Berbeda dengan pendekatan sistem berkonsentrasi pada bagaimana organisasi beroperasi pada hari ini, semua faktor yang terlibat dalam kegiatan organisasi sebagai hasil interaksi antara satu faktor dengan faktor lainnya yang saling berkaitan, baik yang bersifat internal maupun faktor-faktor yang eksternal. Prosesnya diperhatikan secara berkesinambungan dan dipastikan bahwa setiap bagian berkolarasi secara tepat untuk menghasilkan efektifitas layanan.

Seperti halnya dikemukakan Arthur G. Gedeian, dkk (1991:61) adalah That is the greater

the extent it which an organization’s goals are met or surpassed, the greater its effectiveness

(semakin besar pencapaian tujuan-tujuan organisasi semakin besar efektifitas ).

D. Penilaian Efektifitas layanan Karyawan Frontliner

Karyawan frontliner sebagai karyawan yang berada diposisi terdepan dalam suatu perusahaan dituntut untuk menunjukkan kinerja yang baik dengan memperlihatkan efektifitas yang tinggi sesuai dengan jabatan yang dipegang olehnya. Pada kegiatan perbankan sendiri yang bertugas sebagai karyawan frontliner adalah customer service dan teller. Customer service dan

teller berinteraksi langsung dengan nasabah. Segala produk dan jasa perbankan yang dimiliki

semuanya dapat tersampaikan oleh adanya frontliner. Frontliner memegang peranan yang sangat penting dalam kegiatan usaha perbankan. Oleh sebab itu frontliner harus mampu berfungsi secara efektif agar bank dapat memperoleh laba yang optimal dari kegiatan usahanya.
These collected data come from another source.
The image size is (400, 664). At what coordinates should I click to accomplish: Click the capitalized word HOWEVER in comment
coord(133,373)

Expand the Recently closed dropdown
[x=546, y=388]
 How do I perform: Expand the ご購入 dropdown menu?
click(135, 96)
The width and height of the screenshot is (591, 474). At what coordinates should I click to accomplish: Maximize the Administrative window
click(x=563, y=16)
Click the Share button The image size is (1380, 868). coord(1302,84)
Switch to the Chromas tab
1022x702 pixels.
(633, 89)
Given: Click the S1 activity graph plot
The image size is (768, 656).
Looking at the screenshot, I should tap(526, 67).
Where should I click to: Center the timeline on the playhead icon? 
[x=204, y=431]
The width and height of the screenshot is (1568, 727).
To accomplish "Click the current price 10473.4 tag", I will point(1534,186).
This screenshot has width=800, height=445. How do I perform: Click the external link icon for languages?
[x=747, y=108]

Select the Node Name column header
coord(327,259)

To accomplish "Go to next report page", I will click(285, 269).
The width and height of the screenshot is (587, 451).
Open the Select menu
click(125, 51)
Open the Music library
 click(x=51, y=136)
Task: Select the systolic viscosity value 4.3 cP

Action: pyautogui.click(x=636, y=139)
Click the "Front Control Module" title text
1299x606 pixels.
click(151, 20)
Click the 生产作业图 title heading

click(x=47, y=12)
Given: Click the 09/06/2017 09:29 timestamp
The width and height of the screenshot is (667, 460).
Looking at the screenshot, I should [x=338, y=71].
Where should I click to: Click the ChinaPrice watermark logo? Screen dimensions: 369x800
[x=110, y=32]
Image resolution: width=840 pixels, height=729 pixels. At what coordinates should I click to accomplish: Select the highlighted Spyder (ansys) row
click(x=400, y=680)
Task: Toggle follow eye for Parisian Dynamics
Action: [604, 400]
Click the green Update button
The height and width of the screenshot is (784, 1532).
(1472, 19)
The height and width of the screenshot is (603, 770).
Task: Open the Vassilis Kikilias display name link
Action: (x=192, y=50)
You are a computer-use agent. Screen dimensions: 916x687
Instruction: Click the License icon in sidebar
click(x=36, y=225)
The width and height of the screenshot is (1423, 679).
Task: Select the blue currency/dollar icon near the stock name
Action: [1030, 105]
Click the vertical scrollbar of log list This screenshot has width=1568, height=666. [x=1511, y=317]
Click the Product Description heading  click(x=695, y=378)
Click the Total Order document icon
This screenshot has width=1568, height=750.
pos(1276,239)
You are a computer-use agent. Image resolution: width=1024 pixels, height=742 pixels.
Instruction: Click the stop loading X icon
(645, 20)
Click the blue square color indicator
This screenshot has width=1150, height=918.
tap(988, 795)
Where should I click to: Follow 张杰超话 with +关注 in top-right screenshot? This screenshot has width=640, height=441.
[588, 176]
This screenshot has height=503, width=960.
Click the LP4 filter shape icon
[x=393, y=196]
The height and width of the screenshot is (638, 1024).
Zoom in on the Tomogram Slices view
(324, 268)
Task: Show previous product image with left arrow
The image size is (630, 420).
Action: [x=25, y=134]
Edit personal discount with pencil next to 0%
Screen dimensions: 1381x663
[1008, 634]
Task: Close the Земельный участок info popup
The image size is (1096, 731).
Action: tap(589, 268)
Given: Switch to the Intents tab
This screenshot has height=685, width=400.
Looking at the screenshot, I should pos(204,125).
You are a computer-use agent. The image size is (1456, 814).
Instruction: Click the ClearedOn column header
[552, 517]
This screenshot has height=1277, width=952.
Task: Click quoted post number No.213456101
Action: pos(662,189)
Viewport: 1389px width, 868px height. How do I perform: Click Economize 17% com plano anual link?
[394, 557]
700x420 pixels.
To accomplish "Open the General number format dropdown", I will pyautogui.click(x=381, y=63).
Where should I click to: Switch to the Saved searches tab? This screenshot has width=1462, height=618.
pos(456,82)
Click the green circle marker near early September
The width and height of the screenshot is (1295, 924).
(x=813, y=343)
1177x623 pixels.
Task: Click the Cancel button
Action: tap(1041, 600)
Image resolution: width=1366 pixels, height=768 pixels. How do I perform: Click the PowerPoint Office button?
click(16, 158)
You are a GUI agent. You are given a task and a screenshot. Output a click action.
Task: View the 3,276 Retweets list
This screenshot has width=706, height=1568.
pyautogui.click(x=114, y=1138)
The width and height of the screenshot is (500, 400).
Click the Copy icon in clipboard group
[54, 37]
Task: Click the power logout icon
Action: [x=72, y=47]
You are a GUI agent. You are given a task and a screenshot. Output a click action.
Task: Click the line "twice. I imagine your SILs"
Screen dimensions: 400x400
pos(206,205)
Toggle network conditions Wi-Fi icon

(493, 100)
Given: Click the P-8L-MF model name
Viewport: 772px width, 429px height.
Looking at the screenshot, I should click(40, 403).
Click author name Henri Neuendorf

Frontliner yang bekerja secara efektif adalah frontliner yang menempatkan pelanggan sebagai

prioritas pertama. Frontliner yang bekerja secara efektif harus memiliki pengertian bahwa pelanggan harus ditempatkan sebagai yang terpenting dalam pekerjaan, dengan demikian

frontliner tersebut dapat dikatakan memiliki kompetensi. Perilaku frontliner yang menempatkan

pelanggan sebagai prioritas pertama disebut dengan kompetensi perilaku orientasi pelanggan. Hutapea dan Thoha (2008:45) memberikan contoh kompetensi perilaku orientasi pelanggan yang harus dimiliki oleh seorang frontliner yaitu:

1. Komunikasi

Melakukan komunikasi dengan baik. Melakukan komunikasi dengan jelas dan baik kepada pelanggan pada saat merespon pencarian informasi, permintaan, dan keluhan serta menghubungkan semua aktivitas pekerjaan dengan kebutuhan pelanggan.

2. Mengenali kebutuhan pelanggan

Mengenali kebutuhan pelanggan dan mengusulkan alternatif pemecahannya. 3. Memelihara informasi ke pelanggan

Memelihara, memperbaharui, dan mendistribusikan informasi kepada pelanggan, serta menindaklanjuti perkembangan pekerjaan dan komunikasi.

4. Siap untuk pelanggan

Membuat diri anda selalu siap membantu pelanggan ketika mereka membutuhkan anda. Dengan kinerja karyawan frontliner yang efektif diharapkan kepuasan pelanggan akan tercapai yang kemudian akan berdampak terhadap perolehan laba atau keuntungan bagi organisasi.